Забыв и о Ландри Кокнаре, и о своих раненых противниках, вокруг которых постепенно собиралась толпа, не питавшая, впрочем, к ним никакого сочувствия, ибо в них быстро опознали клевретов Кончини, Вальвер устремился вслед за девушкой. Не подумайте только, что он собирался догнать ее, остановить и, набравшись храбрости, произнести заветные слова, именуемые признанием в любви (хотя слова эти уже давно стремились сорваться с его губ). Нет, ни за что! Он готов был скрестить шпагу с десятком Роспиньяков, но трепетал при одной только мысли о том, что ему надо сказать девушке: «Я люблю вас. Согласны ли вы стать моей женой?» Влюбившись впервые в жизни, он опасался, что эти его простые и страстные слова будут не так поняты, а то и вызовут улыбку.
Нет. Одэ де Вальвер просто хотел пойти следом за юной цветочницей… на почтительном расстоянии. Он намеревался стать ее тенью, намеревался оберегать ее, ибо уже давно заметил, что девушка постоянно чего-то опасается. Казалось, над ней нависла некая неведомая угроза, и Вальвер никак не мог понять, откуда она исходила. Случай с Роспиньяком утвердил его в этой мысли; ему также стало ясно, какого рода эта угроза.

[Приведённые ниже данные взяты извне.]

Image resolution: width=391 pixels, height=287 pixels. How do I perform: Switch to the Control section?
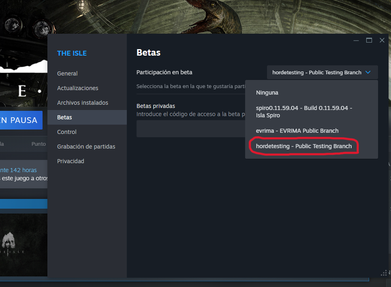[67, 132]
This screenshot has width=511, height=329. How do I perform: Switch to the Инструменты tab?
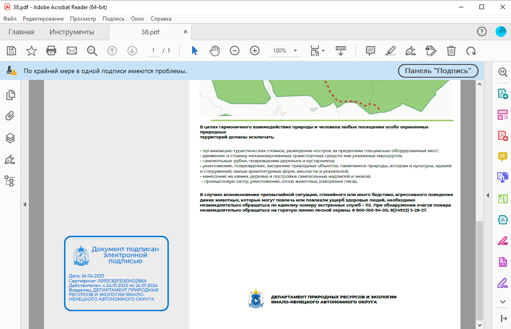pos(72,32)
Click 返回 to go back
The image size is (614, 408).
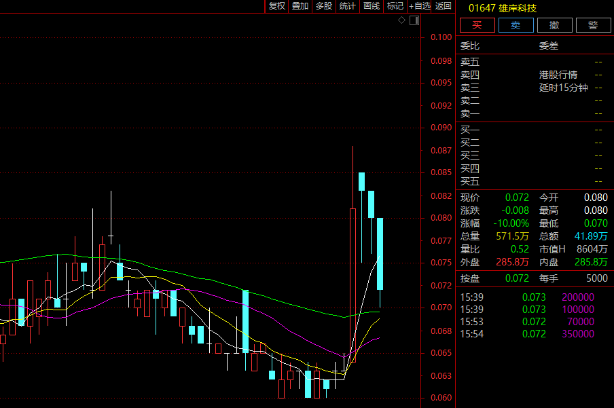pyautogui.click(x=443, y=6)
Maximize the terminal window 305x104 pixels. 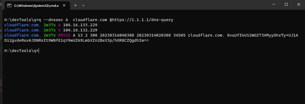[x=286, y=4]
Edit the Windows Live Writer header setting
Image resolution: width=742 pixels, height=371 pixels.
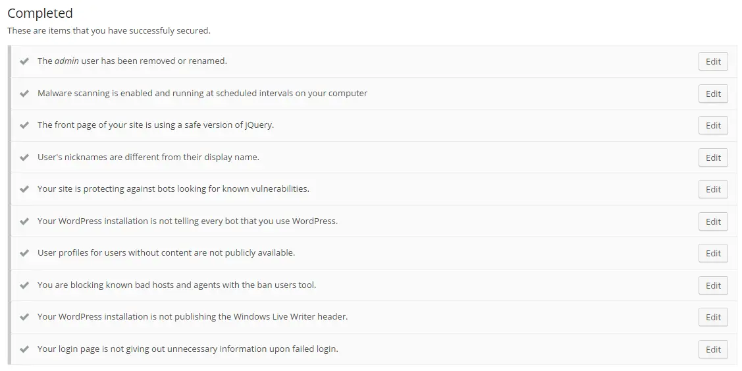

Незаметно для Вальвера за ним последовал высокий мужчина, плотно закутанный в плащ; лицо его было скрыто высоким воротником, ступал он очень осторожно — словом, было ясно, что у него уже есть опыт в подобного рода делах. Это был д'Альбаран, телохранитель герцогини де Соррьентес. Его появление обязывает нас вернуться на несколько минут назад.
Напомним, что Одэ де Вальвер первым пришел на выручку Мюгетте, и д'Альбаран вновь не успел выполнить полученный им приказ. Видя, что Одэ прекрасно справляется и без его помощи, он постоял в нерешительности, а затем вернулся к портшезу. Несколько жестов герцогини — и вот он уже спешился и, не заботясь более о лошади, которую тут же подхватил под уздцы один из его людей, метнулся обратно к месту поединка и встал в первом ряду зевак, чтобы наблюдать за схваткой. На лице его было написано желание вступить в бой, когда в том возникнет необходимость. Нет сомнений, он правильно понял очередной приказ герцогини: оказать помощь Вальверу, если тот будет в ней нуждаться.
Да, именно такое распоряжение отдала ему знаками его госпожа. Итак, сначала таинственная герцогиня де Соррьентес пожелала спасти Ландри Кокнара. Затем — Мюгетту-Ландыш, причем после того, как под страхом смерти запретила Ла Горель злоумышлять против юной цветочницы. И вот теперь она приказала прийти на помощь Одэ де Вальверу, если это будет необходимо. Если бы рядом все еще находилась Ла Горель, она бы непременно проворчала, что «ее светлейшая милость» — титул, которым наградила герцогиню Леонора Галигаи, — настоящая святая, раз она хочет спасти всех на свете.